ASSIGNED TASK: Could you return each line from the one bearing "You are a computer-use agent. The width" through the last line of the entries, exactly as it stands, with no pictures?

Segment Open

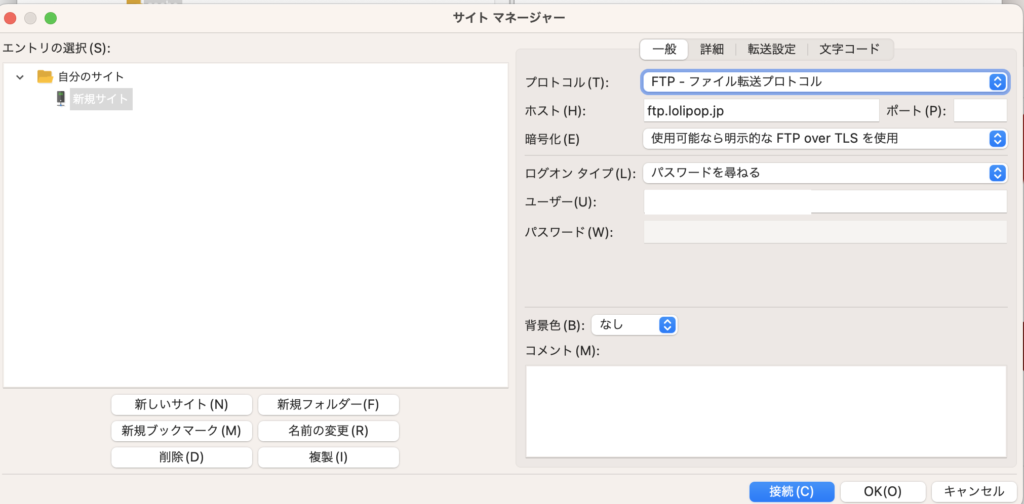Click the 新しいサイト button
Image resolution: width=1024 pixels, height=504 pixels.
[182, 405]
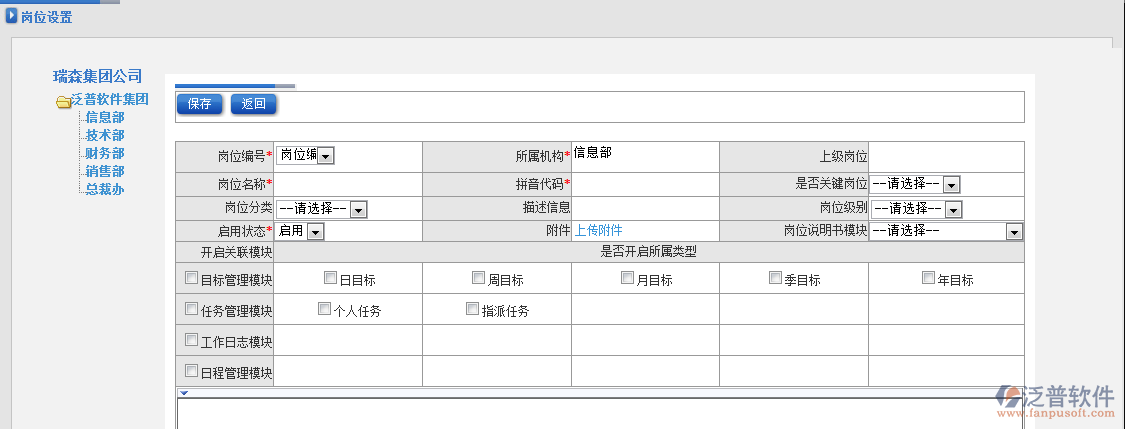Click the folder icon next to 泛普软件集团
This screenshot has height=429, width=1125.
[x=63, y=101]
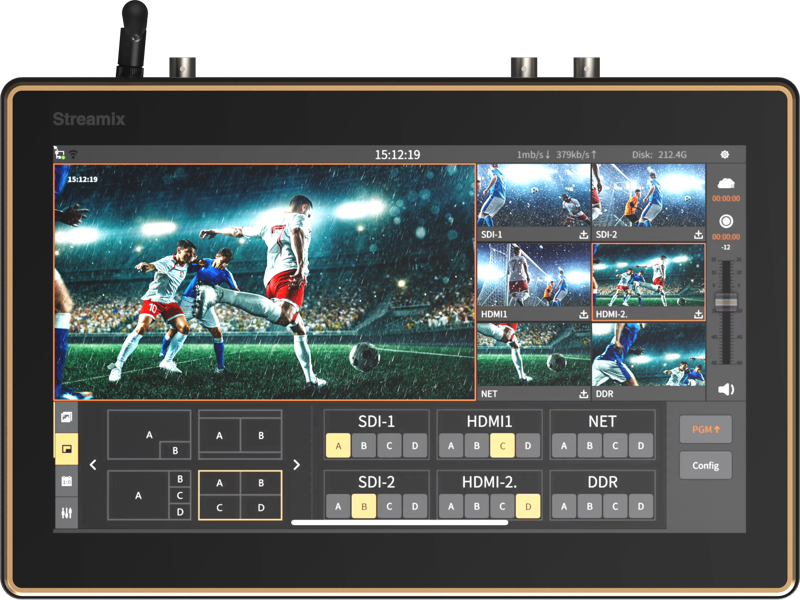Open the top sidebar tab
Image resolution: width=800 pixels, height=600 pixels.
66,417
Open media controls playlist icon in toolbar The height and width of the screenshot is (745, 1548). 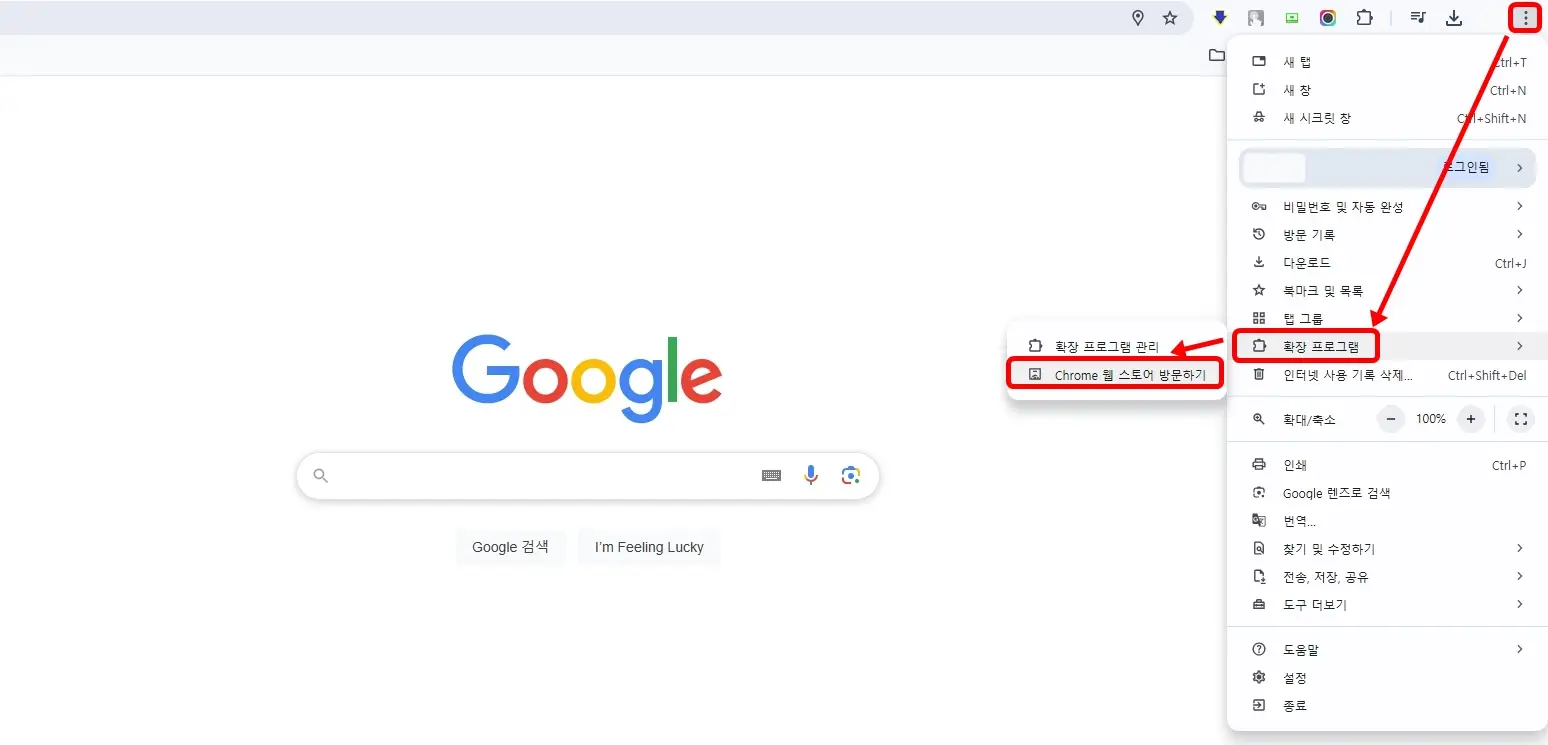click(1417, 17)
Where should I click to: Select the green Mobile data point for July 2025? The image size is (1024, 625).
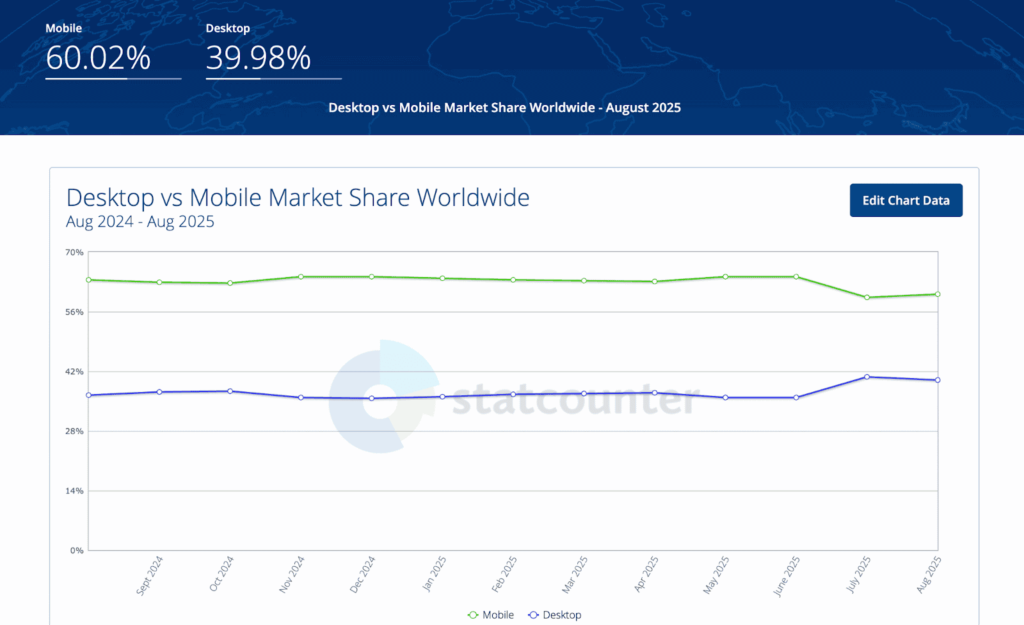tap(867, 297)
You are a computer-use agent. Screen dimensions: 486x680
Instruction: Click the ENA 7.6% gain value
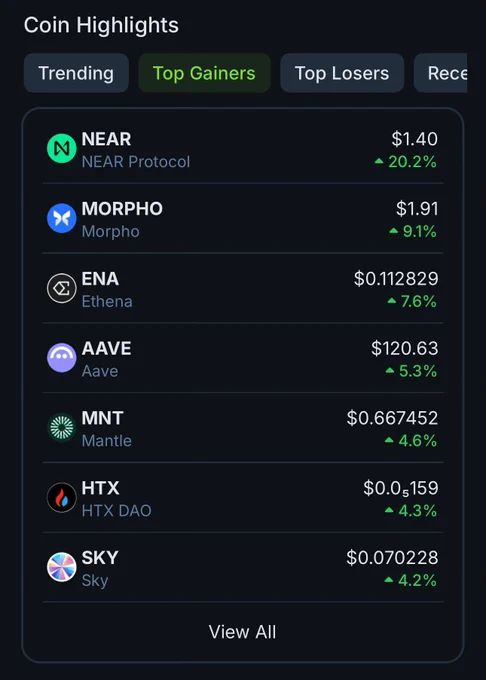pos(412,301)
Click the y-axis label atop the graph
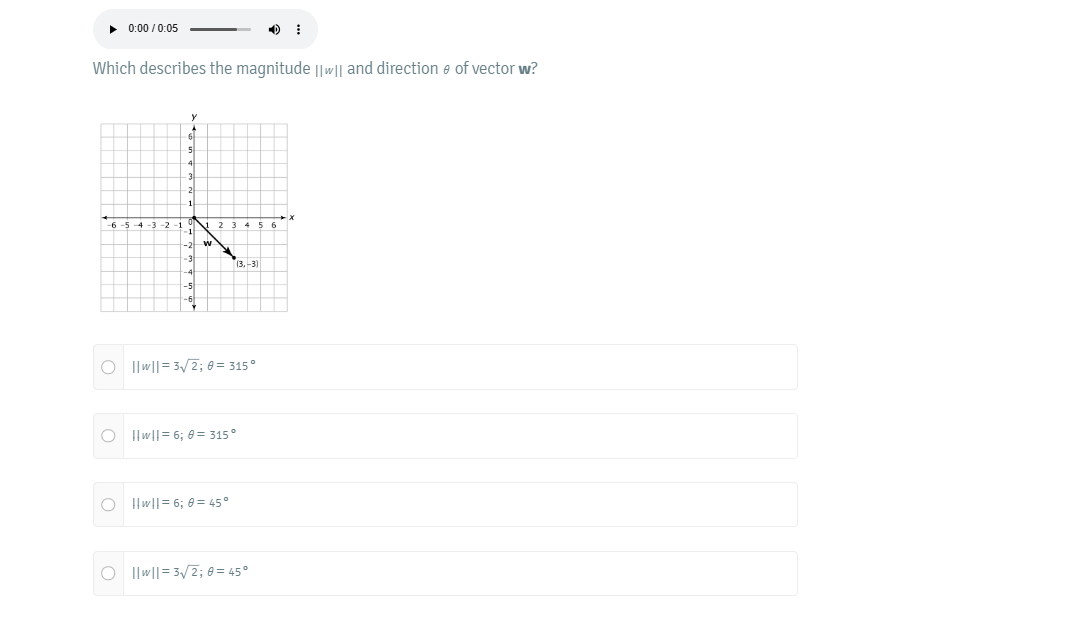Viewport: 1092px width, 630px height. click(194, 117)
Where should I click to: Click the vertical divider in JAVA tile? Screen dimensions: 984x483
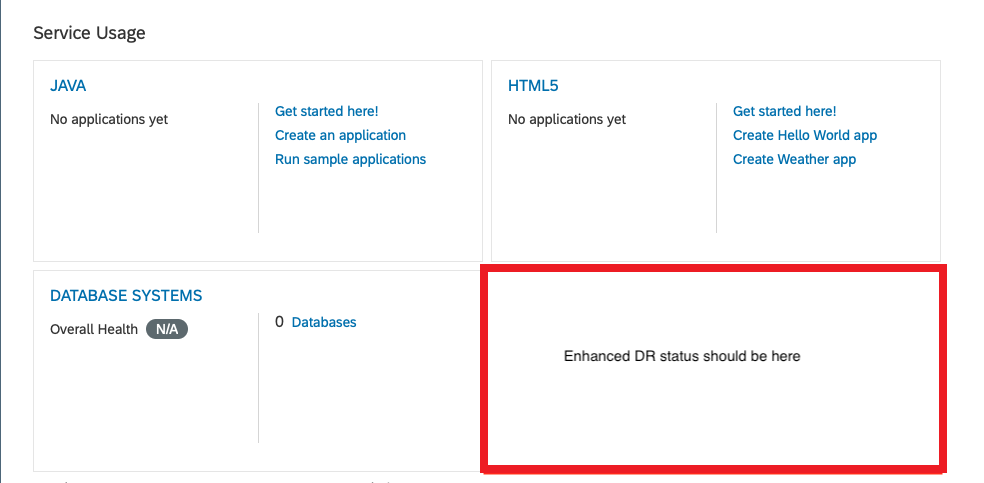[x=259, y=168]
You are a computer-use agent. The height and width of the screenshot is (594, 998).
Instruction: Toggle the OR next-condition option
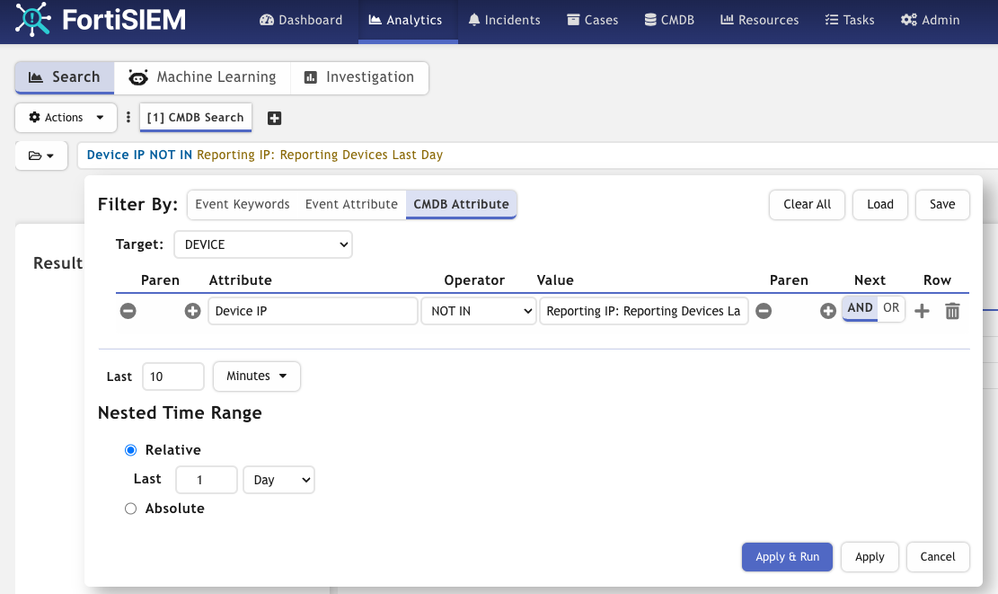click(x=891, y=308)
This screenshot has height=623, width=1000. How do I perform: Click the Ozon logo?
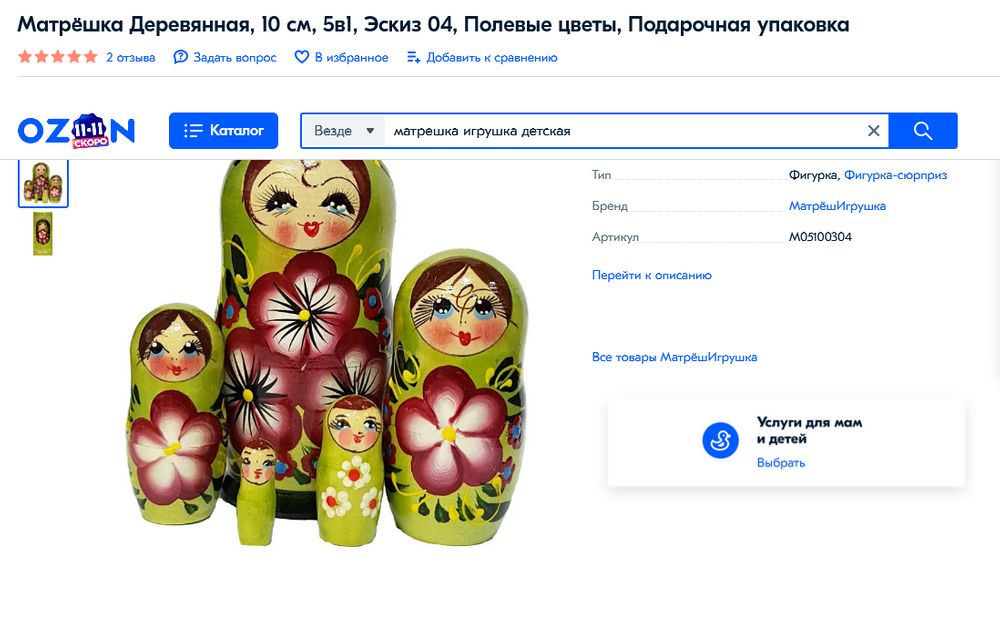pos(75,128)
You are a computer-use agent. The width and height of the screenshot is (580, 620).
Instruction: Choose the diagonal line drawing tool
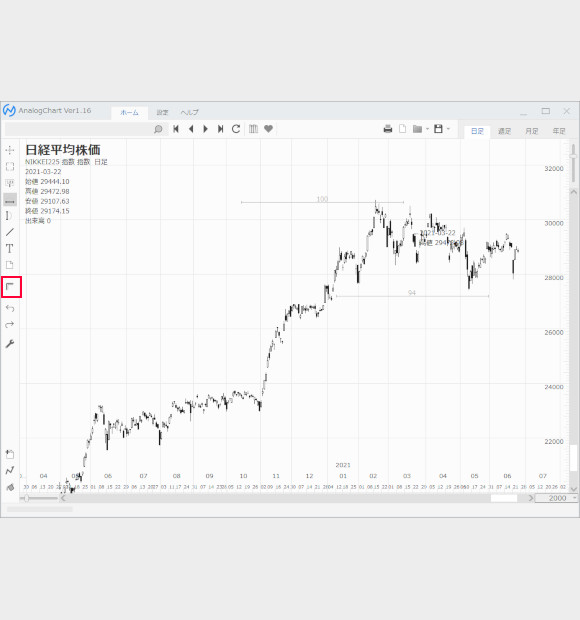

Segment Closed

TASK RESPONSE:
You are a computer-use agent. The width and height of the screenshot is (580, 620).
Instruction: Choose the diagonal line drawing tool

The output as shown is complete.